To Decorate For Happiness And Mental Wellbeing

Posted in Lifestyle

2 Jul
To Decorate For Happiness And Mental Wellbeing image 1

To Decorate For Happiness And Mental Wellbeing

What is it about a space that makes us feel at home? On the most fundamental level, human beings have a need for shelter, but beyond that we also want comfort, beauty, and connection with those around us and with the world outside.

Our responses to the design of houses and other spaces are sometimes conscious, sometimes unconscious; most of us have clear opinions about our taste that we can define, but many of our reactions to interiors go on beneath the surface, hard-wired in and bound up with our instincts for security and stimulation.

When children are asked to draw a home, they commonly draw houses with steeply pitched roofs, even when they themselves live in flats.

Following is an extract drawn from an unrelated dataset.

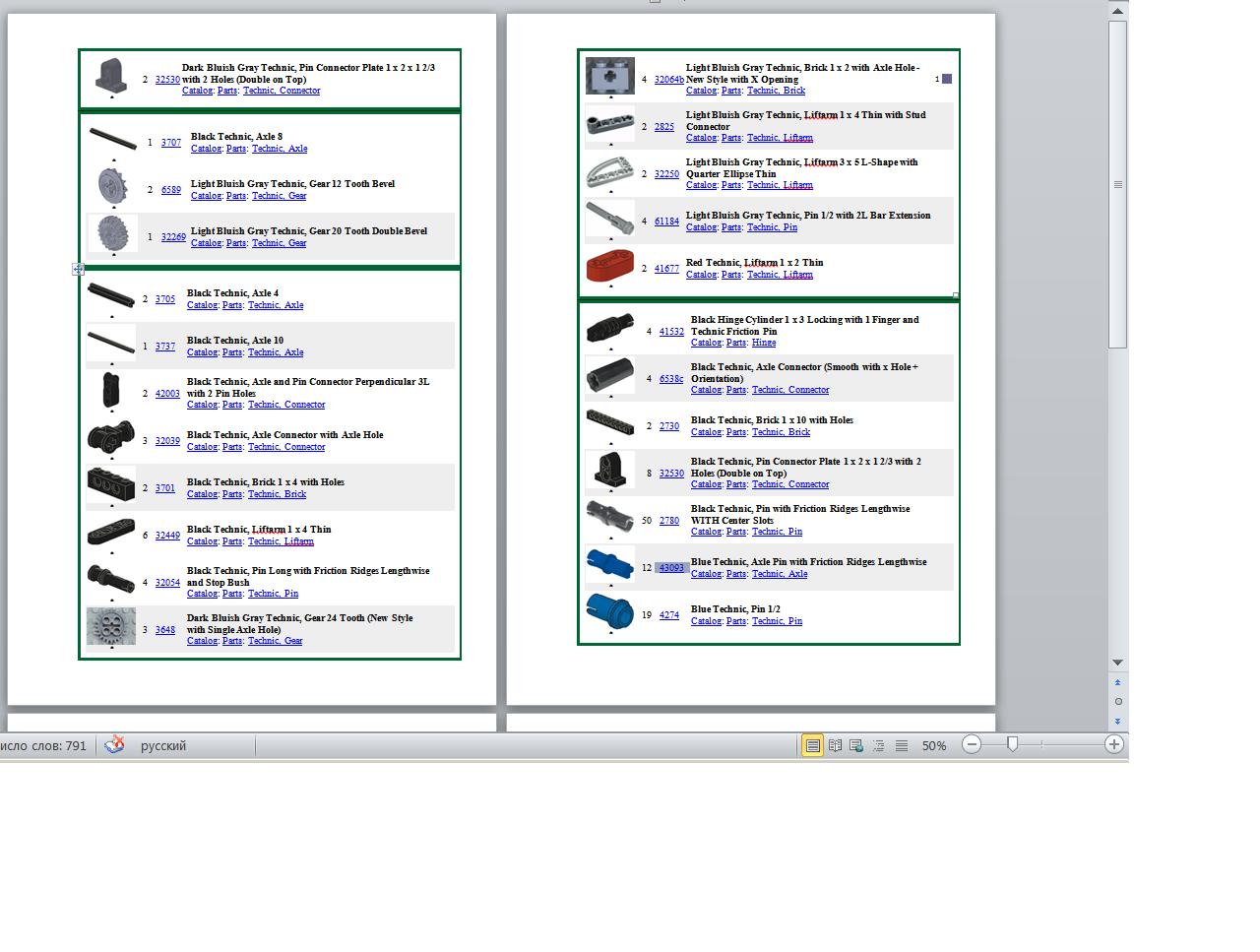
Task: Click the zoom slider handle
Action: click(1012, 745)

The pitched roof symbolises shelter and enclosure, which we need to make ourselves feel secure. Each individual’s home needs to feel like a place of refuge from the rest of the world. This psychology should always inform good design. As Alain de Botton discusses in his book, The Architecture of Happiness, we may seek beauty from design, but there all sorts of other aspects that we may not even be conscious of that lead us to find buildings and objects attractive or unattractive: “Our designs go wrong because our feelings of contentment are woven from fine and unexpected filaments. It isn’t sufficient that our chairs comfortably support us; they should in addition afford us a sense that our backs are covered, as though we were at some level still warding off ancestral fears of attacks by a predator. When we approach front doors, we appreciate those that have a small threshold in front of them, a piece of railing, a canopy or a simple line of flowers or stones - features that help us mark the transition between public and private space and appease the anxiety of entering or leaving a house.’

Trends in current research support de Botton’s assertion that when it comes to design, we are subject to a host of neurological responses we have no control over, and which we may not even recognise.

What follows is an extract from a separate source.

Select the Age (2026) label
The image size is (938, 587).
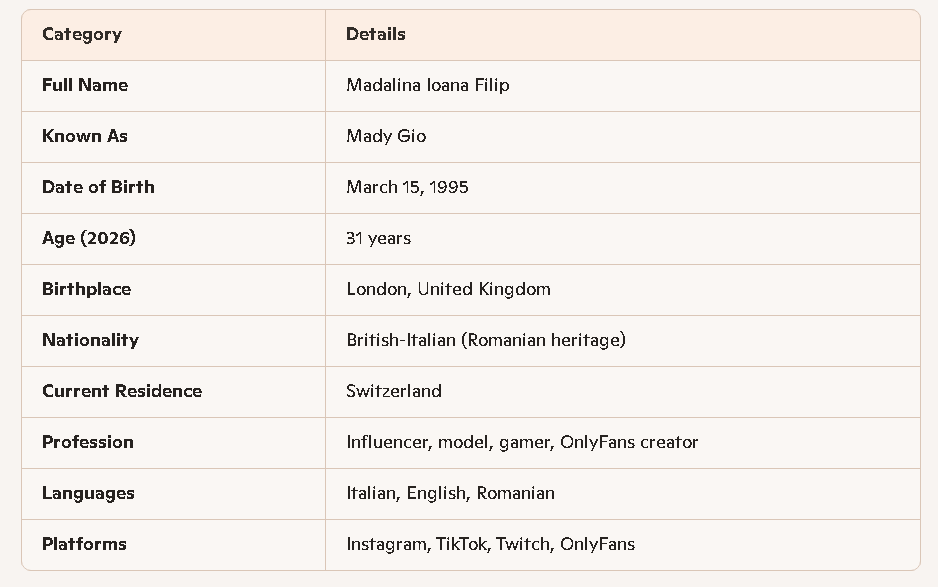pos(89,238)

At this year’s Salone del Mobile in Milan, Google partnered with the Arts & Mind Lab at Johns Hopkins university to conduct an interesting experiment, exploring the impact of sensory input - what we see, hear, smell and touch - on our minds and bodies.

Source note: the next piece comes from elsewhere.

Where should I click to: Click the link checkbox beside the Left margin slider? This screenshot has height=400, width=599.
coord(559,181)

This field is called neuroaesthetics. Three different rooms were designed in collaboration with Finnish furniture company Muuto, and visitors wore bands to track their physiological responses as they moved through the rooms.

They were encouraged to stay quiet, stay off their phones and engage fully with their surroundings–touching objects, noticing smells, sounds and movement. Ivy Ross, VP of Product Design at Google, who led the project, said that around half of the participants were surprised by the room they felt calmest in, and that it was not necessarily the one that they were most attracted to visually. “We’ve been optimising our environments too much for our cognitive mind in recent years, and we need to ignite our senses and bring more awareness to what feels good rather than what we think.” Perhaps what we think we want, isn’t actually what makes us feel at home.